BY DR. SETH BERKLEY, Medical doctor, infectious disease epidemiologist & CEO of Gavi, The Vaccine Alliance
COVID-19, it’s now clear, did more than create the worst global health crisis in a century, alongside a major economic crisis. It also sparked a massive global trust crisis. The fault lines it generated have rippled far beyond familiar and important issues, such as vaccine hesitancy or lack of faith in the counsel of policymakers and experts. They have exposed a gaping trust gap at the very core of our modern international order.
Dealing with crises that spill easily across national borders, such as pandemics or the consequences of climate change, requires effective global solutions. No country is safe unless all are safe. And yet, according to recent research published in Nature Medicine, at least 1.3 million lives were lost that could have been saved during the first critical year, when COVID-19 vaccines initially became available, had they been shared more equitably across the globe. This is a damning indictment of how self-interest prevailed.
But if the world can’t come together at a time when millions of people are dying, then how can we trust governments, businesses and citizens to do the right thing when confronted with similar crises in the future? The cold hard truth is that we can’t. During any kind of global disaster, even with the best will in the world, governments understandably put the protection of their citizens first.
The proper response is not despair but realism. Since national self-interest is certain to prevail in future crises, the way to obviate that is to put in place global solutions that will automatically work in everyone’s best interest — and do so long before disaster strikes.

Data records
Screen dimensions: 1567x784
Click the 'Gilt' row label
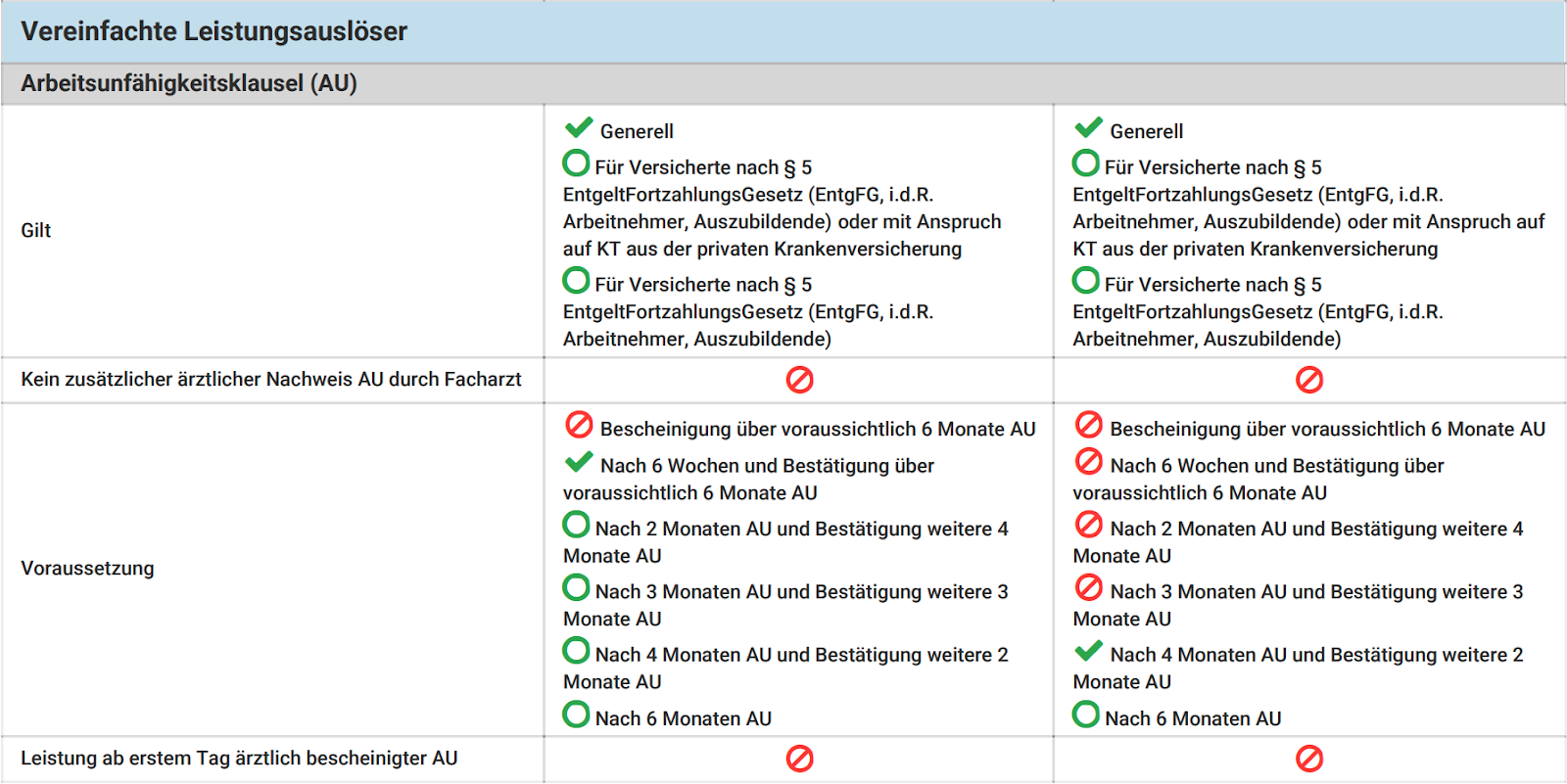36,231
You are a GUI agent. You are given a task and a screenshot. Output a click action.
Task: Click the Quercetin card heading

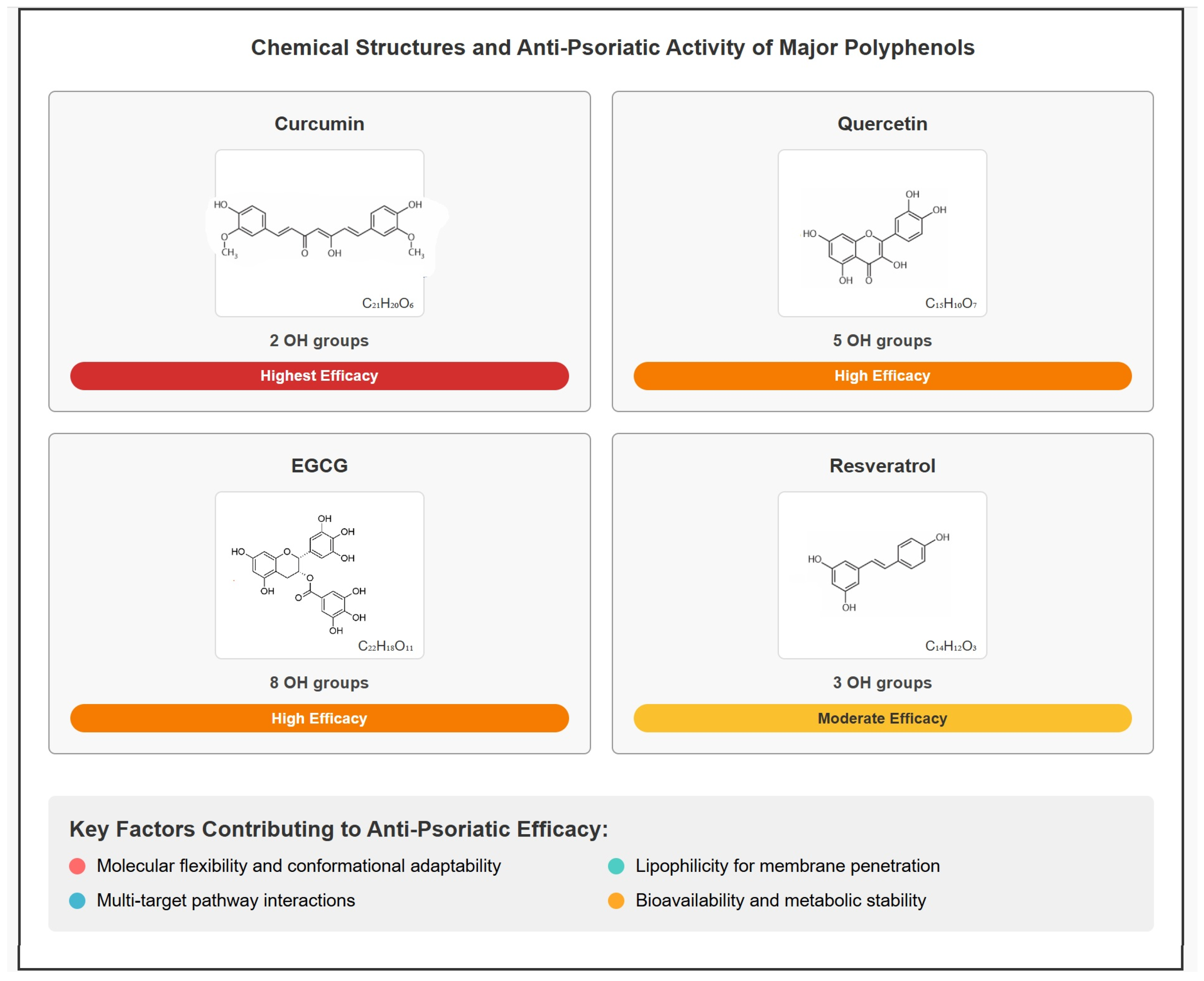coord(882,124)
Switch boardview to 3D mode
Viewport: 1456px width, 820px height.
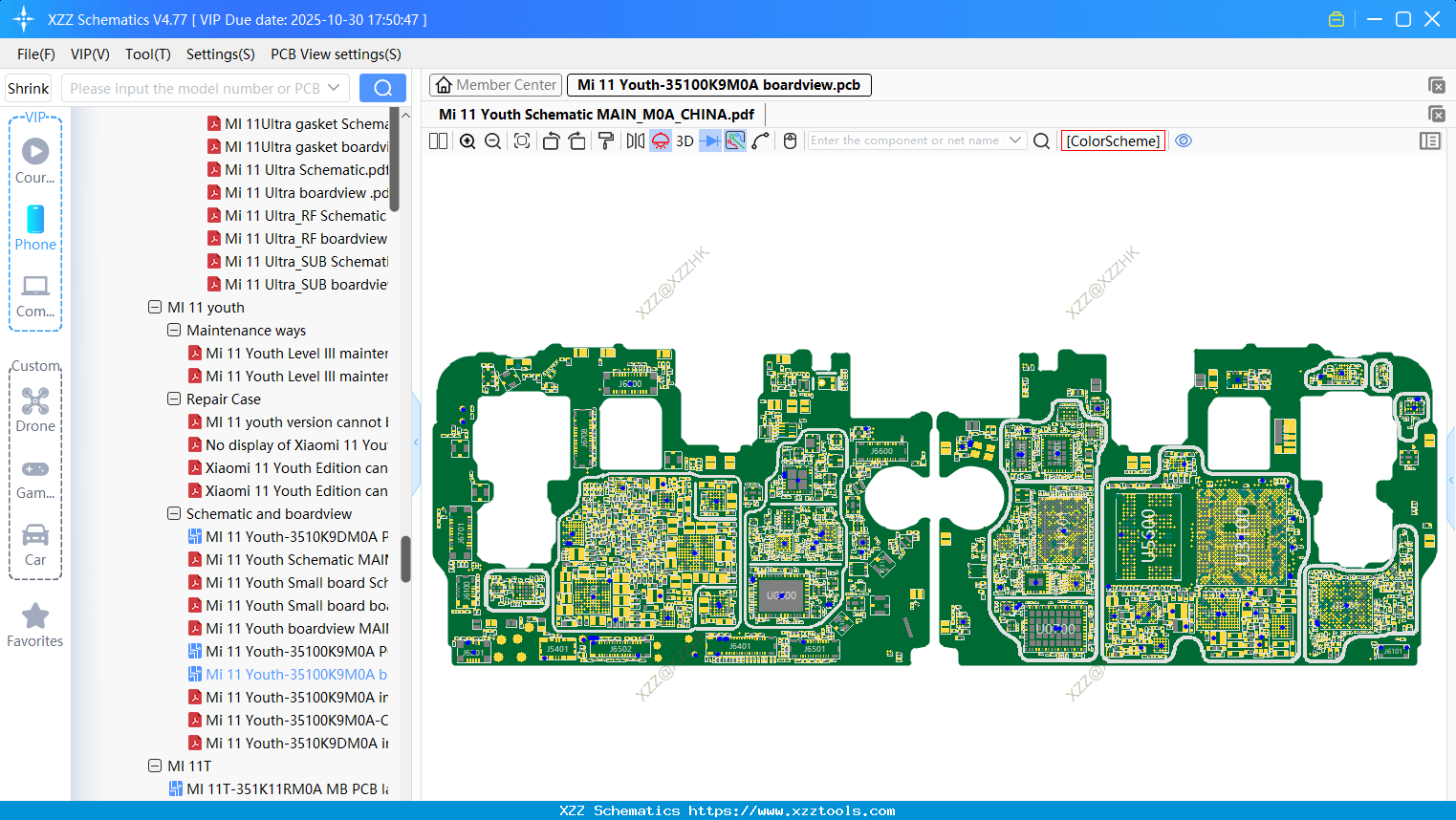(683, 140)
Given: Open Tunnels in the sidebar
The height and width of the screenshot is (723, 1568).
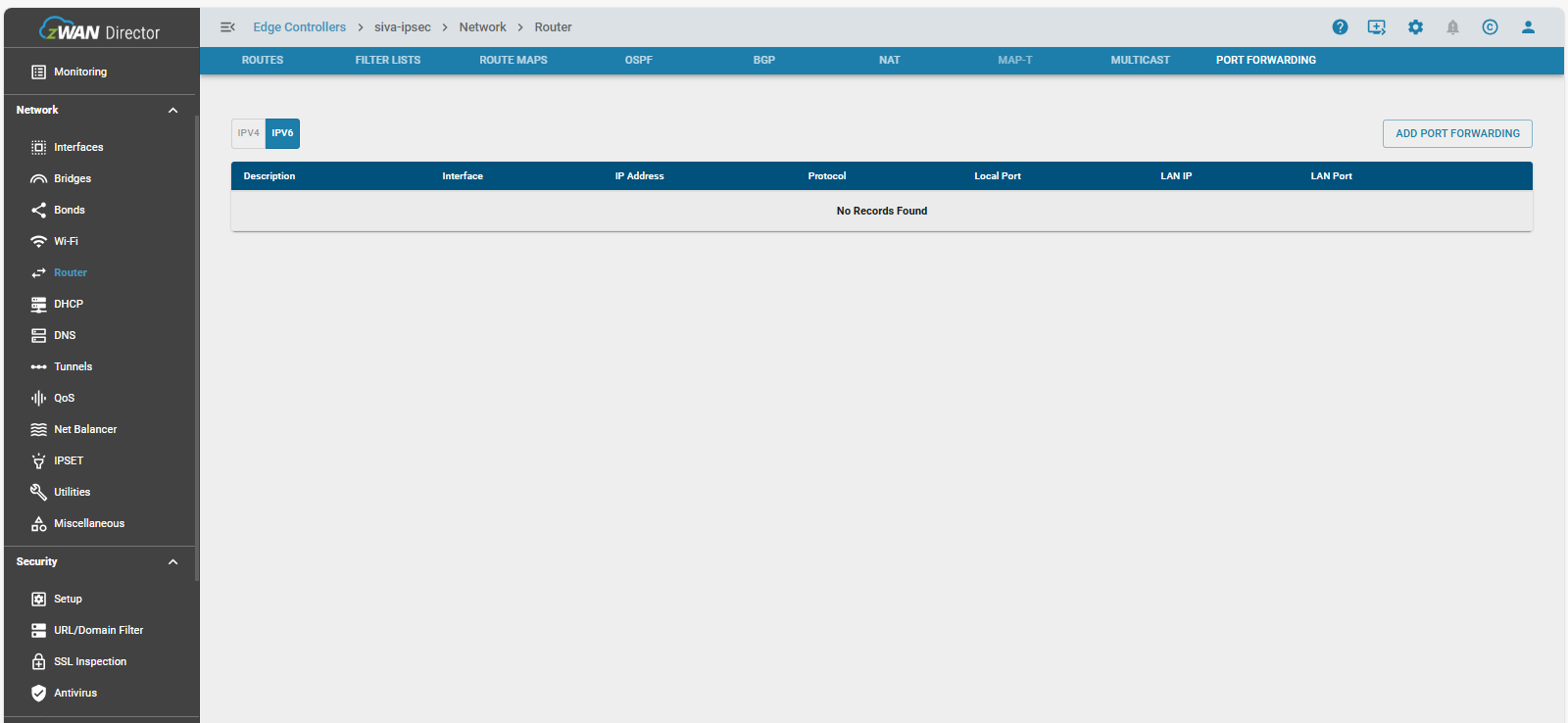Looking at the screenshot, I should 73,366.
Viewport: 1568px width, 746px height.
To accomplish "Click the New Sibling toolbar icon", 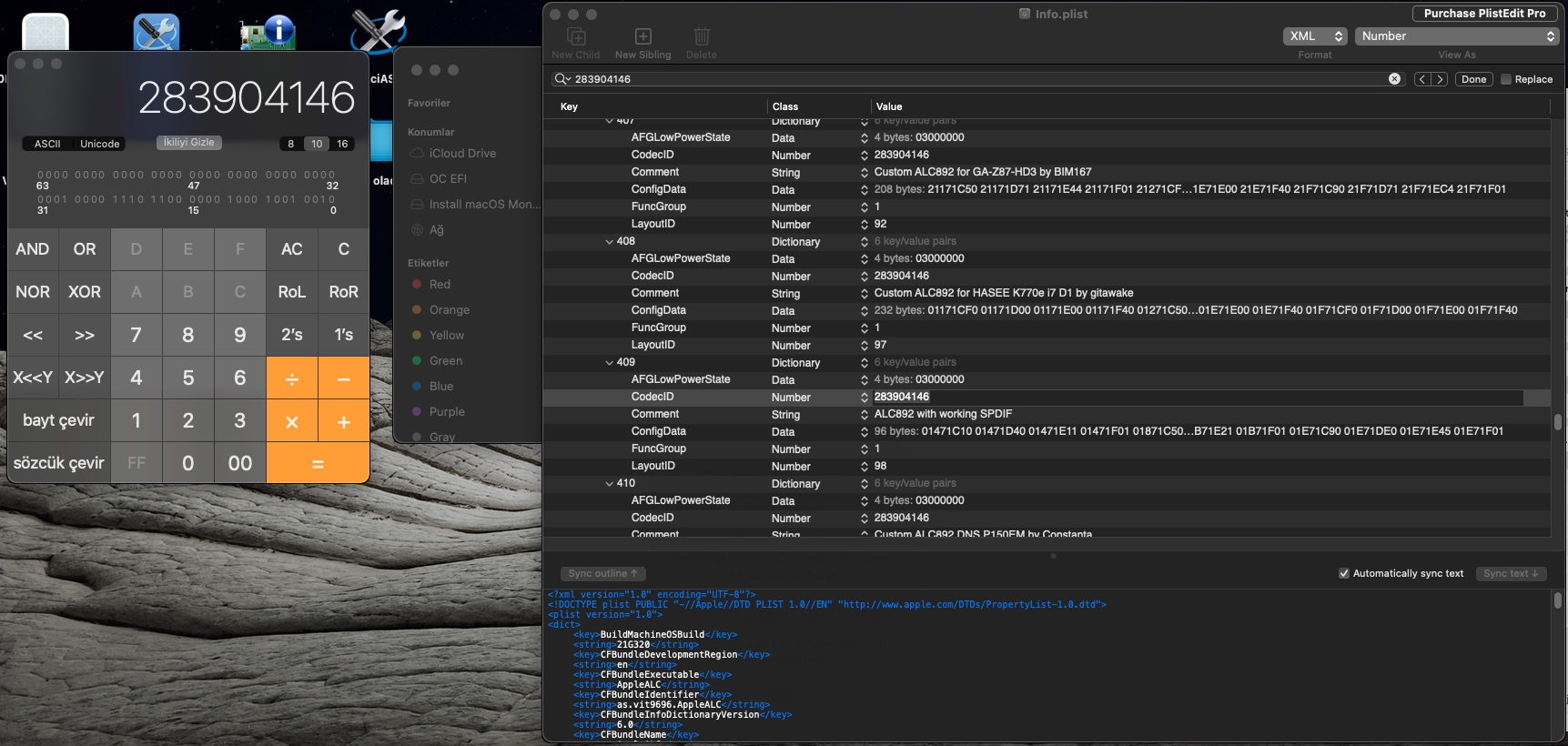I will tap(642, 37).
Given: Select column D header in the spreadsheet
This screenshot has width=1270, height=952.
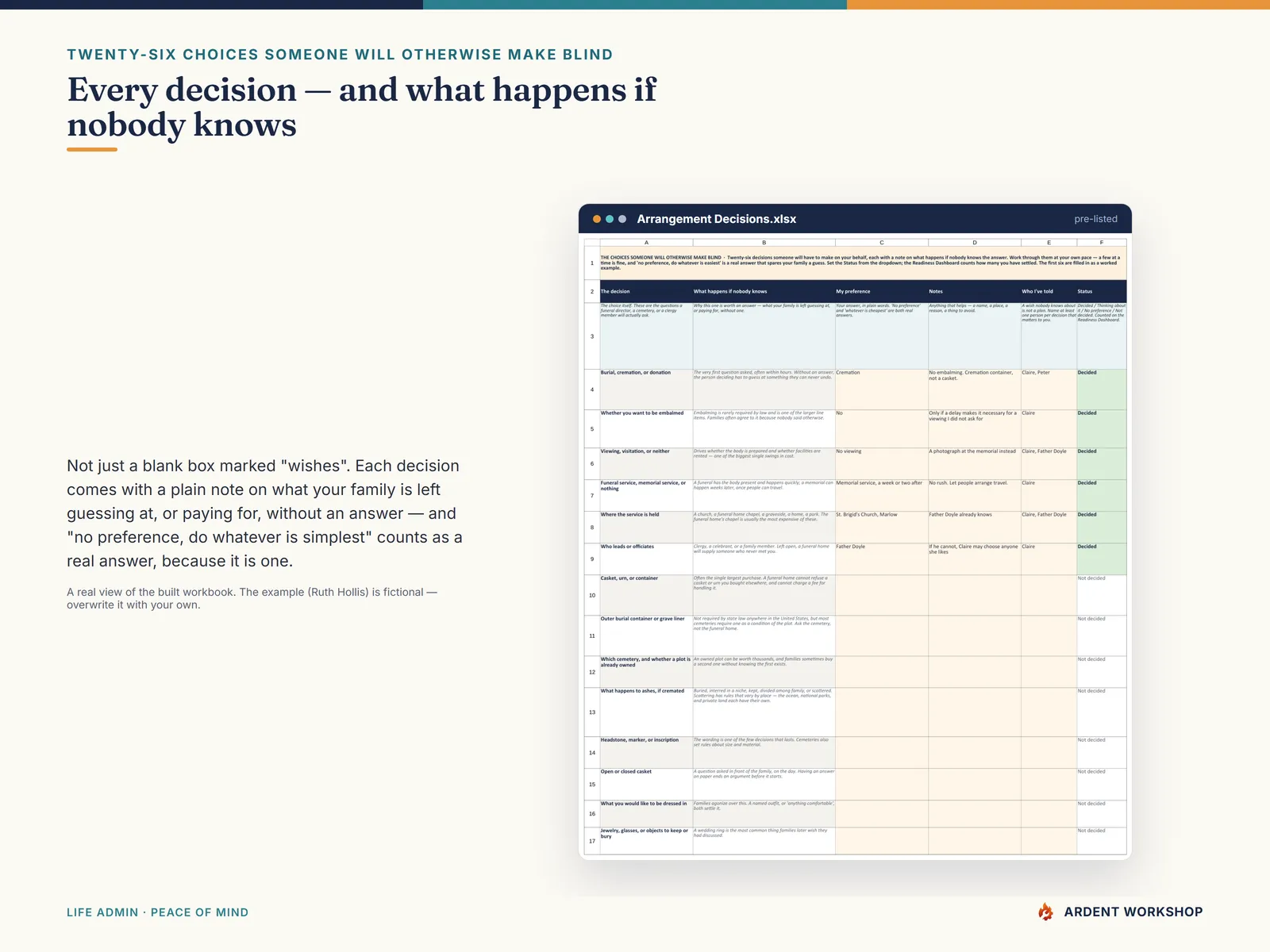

## Required work:
**a)** In the essay on COVID-19 and the global trust crisis, how many lives could have been saved in the first year of vaccine availability if vaccines had been shared more equitably?
**b)** Can you rewrite the paragraph of the essay on COVID-19 and the global trust crisis that begins "Dealing with crises that spill easily across national borders" more briefly, keeping its main facts?
**c)** Carry on the essay on COVID-19 and the global trust crisis from its final sentence.

## Answers:
**a)** At least 1.3 million lives.

**b)** Cross-border crises such as pandemics or climate change need effective global solutions, since no country is safe unless all are. Yet research in Nature Medicine found that at least 1.3 million lives could have been saved in the first year COVID-19 vaccines were available if they had been shared more equitably. This shows how self-interest prevailed.

**c)**
Consider the case of COVAX, which I co-founded. This multilateral effort was created in the early days of the COVID-19 crisis to prevent a potential repeat of what happened during the last pandemic in 2009 when a small number of wealthy nations bought up almost the entire global supply of H1N1 swine flu vaccines, leaving little for the rest of the world. COVAX was deliberately designed to benefit every signatory, which is why 190 countries representing 90 percent of the world’s population joined the effort.
Remember, at the start of the pandemic, it wasn’t clear if it would be possible to produce safe and effective vaccines against COVID-19 quickly enough. Even governments with the resources to negotiate bilateral deals with manufacturers faced a high risk that those deals might prove useless if those vaccines didn’t succeed. For them COVAX represented an insurance policy, and a potential a back-up source of vaccines. For the rest of the world, it was simply a lifeline. And to ensure that lifeline was there, COVAX included a mechanism that removed the financial barriers to securing equitable access.
Did it work? Up to a point. As it turned out, we got dozens of vaccines, not one, and in record time. To date, COVAX has shipped close to 1.9 billion doses to 146 economies, of which close to 1.7 billion — or roughly 90 percent — have gone to people in the 92 lower-income countries, who would have otherwise struggled to get vaccinated.
But where science delivered, self-interest hindered. The sheer scale of the vaccine hoarding we subsequently witnessed, compounded by export restrictions imposed by countries on vaccines and the components needed to make them, all conspired to create huge bottlenecks in the global vaccine supply. This created those delays in getting them to lower-income countries, which caused that tragic and unnecessary loss of lives.
Had COVAX been created and fully funded before the pandemic, much of this could have been avoided. Valuable time was lost mobilizing this new organization and raising the billions of dollars it needed, putting it at a disadvantage in securing doses from manufacturers. Also, while COVAX worked because it was built on global health networks that were already in place, with no at-risk contingency funding or surge capacity already built in, receiving agencies like Gavi, were stretched to the limits, hampering our impact.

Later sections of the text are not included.